GitLab Advisory — MCP Go SDK case-folding bug (CVE-2026-27896)

AI relevance: The MCP Go SDK powers agent tool servers and clients; JSON-RPC field confusion can let attacker-crafted tool calls bypass method/params checks in AI agent pipelines.

  • CVE-2026-27896 affects the modelcontextprotocol/go-sdk JSON-RPC parser.
  • Go’s encoding/json performs case-insensitive key matching, so method also matches METHOD or Method.
  • Unicode folding means characters like ſ (U+017F) and K (U+212A) can be treated as ASCII equivalents.
  • This breaks JSON-RPC 2.0’s requirement for exact field names and can enable method/params confusion.
  • The fix updates parsing to enforce strict field name matching in the MCP Go SDK.

Security impact

This class of case-folding bugs is insidious in agent tooling because it breaks the assumptions developers make about “safe” file paths. In an MCP server, a tool might enforce allowlists like /tools/safe/, but case-folding collisions can bypass the check and land writes in unexpected locations. For AI agents, this undermines any control plane that relies on path-prefix matching to keep tools in a sandbox. A prompt-injected agent could be guided to write outside its intended directory without triggering the safety checks the developer thought were in place.

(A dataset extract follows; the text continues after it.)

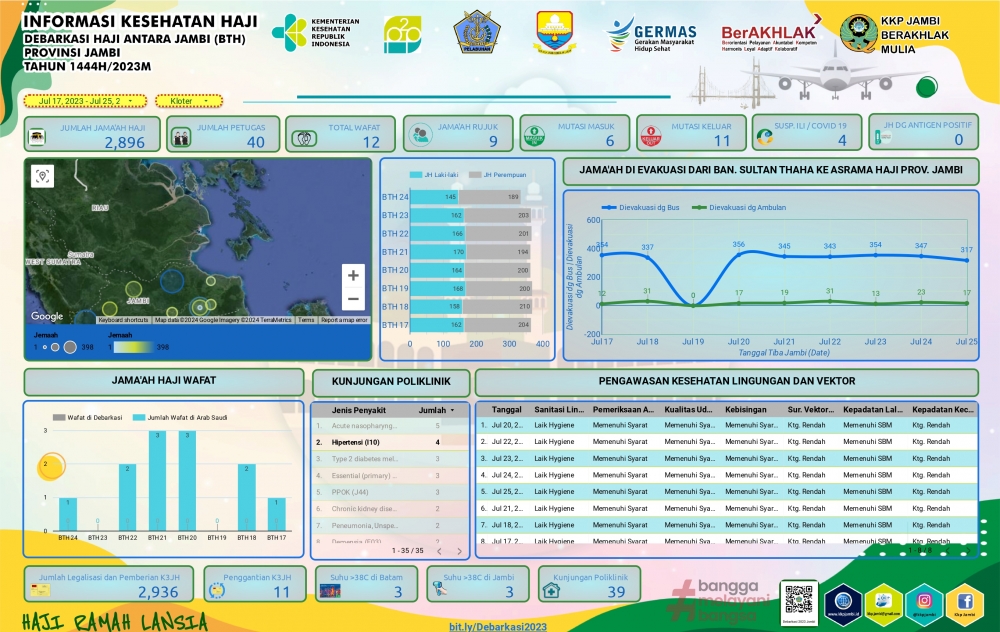
Task: Expand the Kloter filter dropdown
Action: coord(189,101)
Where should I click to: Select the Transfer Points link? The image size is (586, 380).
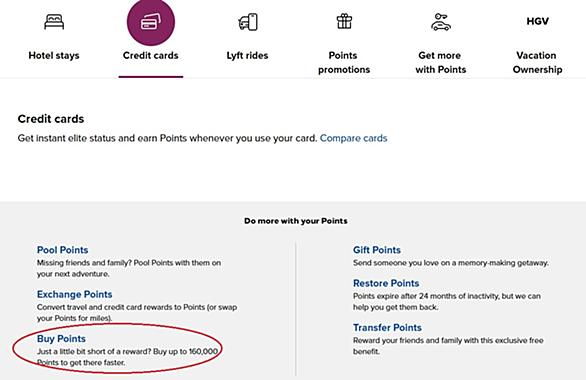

Beyond file writes, case-folding bugs can poison caches, confuse access-control logic, or corrupt model artifacts by writing to alternate-case paths. In large agent deployments that orchestrate multiple tools, the blast radius grows: a single unsafe write can alter a tool config file, swap a prompt template, or replace a policy file — effectively rewiring agent behavior at runtime.

Mitigation strategy

Canonicalize paths using OS-aware routines and compare on the canonical form. Enforce strict allowlists using resolved absolute paths, and deny any write outside a known root. In agent stacks, treat any tool that accepts file paths as high-risk: wrap it with a policy layer that logs, enforces path constraints, and defaults to read-only when possible.

Why it matters

  • Agent gateways often validate tool calls by parsing JSON-RPC fields; case-folding opens the door to request smuggling and bypasses.
  • MCP is a standard interface for LLM tools, so parsing quirks can propagate across multi-agent and tool-chaining stacks.
  • Unicode confusables create a stealthy avenue for policy evasion in AI tool calls.

What to do

  • Upgrade: Move to the latest go-sdk release that includes the strict parsing fix.
  • Audit MCP proxies: Ensure any custom parsers enforce exact JSON-RPC field names.
  • Log anomalies: Alert on requests containing mixed-case or Unicode-confusable JSON keys.